The second chapter utilizes ion mobility, a separation technique in which ions are separated by their drift time in an inert gas under a weak electric field. Conventional chromatographic separation of procyanidins requires minutes, whereas ion mobility separations occur in just milliseconds. Using traveling wave ion mobility (TWIMS) on a Waters Synapt Q-ToF mass spectrometer, ions experience roll-overs due to an opposing drift gas. These roll-overs help separate compounds by size and charge. Smaller compounds will travel more quickly; additionally, multi-charged compounds will travel more quickly than singly charged species. Procyanidins are oligomeric and polymeric, linear or branched, making them ideal for ion mobility analysis. Ion mobility has the ability to separate procyanidins by degree of polymerization. In addition to speed, time-of-flight mass analyzers provide a large mass range that is suitable for detection of the larger polymeric forms of procyanidins. The method was developed using procyanidin standards and then applied to unknown cranberry fractions. The optimized method demonstrated the rapid separation of procyanidins by varying degree of polymerization as well as varying linkage types. As expected, lower order procyanidins were easily identified by degree of polymerization.
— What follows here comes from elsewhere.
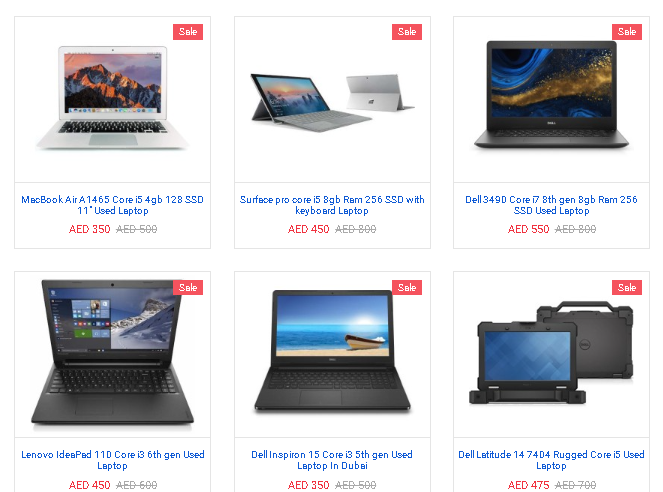
Task: Open the Dell Latitude Rugged product image
Action: pyautogui.click(x=551, y=353)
Additionally, procyanidins with different linkage types (A-, B- or mixed) were resolved.
The third chapter utilizes matrix-assisted laser/desorption-time-of-flight tandem mass spectrometry (MALDI-ToF/ToF). MALDI-ToF/ToF also avoids the need for time-consuming chromatographic separation while providing rapid analysis. MALDI is an ionization technique which uses laser energy to create ions from large molecules with little fragmentation. The sample is mixed with a matrix, the laser is pulsed, which causes desorption of the sample and matrix as well as ionization by protonation or deprotonation, and the ions are detected in ToF mass spectrometer. The ToF analyzer is suitable for larger molecules such as polymeric procyanidins, additionally, MALDI produces singly charged species which limits interference from multi-charged species and is therefore ideal for complex procyanidins. MALDI-ToF/ToF mass spectra of procyanidins were characterized by the common fragmentation pathways of RDA, HRF, and QM fission. The tandem mass spectra provided structural information about the number of A- and B-type linkages in each compound as well as the location of the linkages leading to the identification of specific procyanidins.
The fourth chapter utilizes negative electrospray ionization and neutral loss scanning on a triple quadrupole tandem mass spectrometer. The tandem mass spectrometry technique of neutral loss scanning facilitates the identification of precursor ions that fragment to eliminate a stable neutral molecule of structural significance. As previously mentioned, procyanidins have three characteristic fragmentation pathways, which may be utilized for their selective detection. Using neutral loss scanning to follow these characteristic neutral losses, a method was developed to test cranberry botanical dietary supplements for adulteration. To validate this method, cranberry dietary supplements labeled as containing 100% Viccinium macrocarpon Aiton (American Cranberry) were purchased as well as with mixed fruit botanicals used as an adulterated reference. The cranberry supplements were confirmed to contain A-type procyanidins whereas the mixed fruit botanicals showed the presence of A- and B-type procyanidins.
The studies described in this dissertation help advance the analysis of complex procyanidins. Procyanidins are found in a variety of plant products and foods making human exposure widespread. The health promoting properties of procyanidins make them attractive to consumers that embrace a healthful lifestyle. The complexity of these compounds makes them difficult to characterize fully. This research will aid in the structural analyses of procyanidins and indirectly advance the study of the therapeutic effects of these powerful phytonutrients.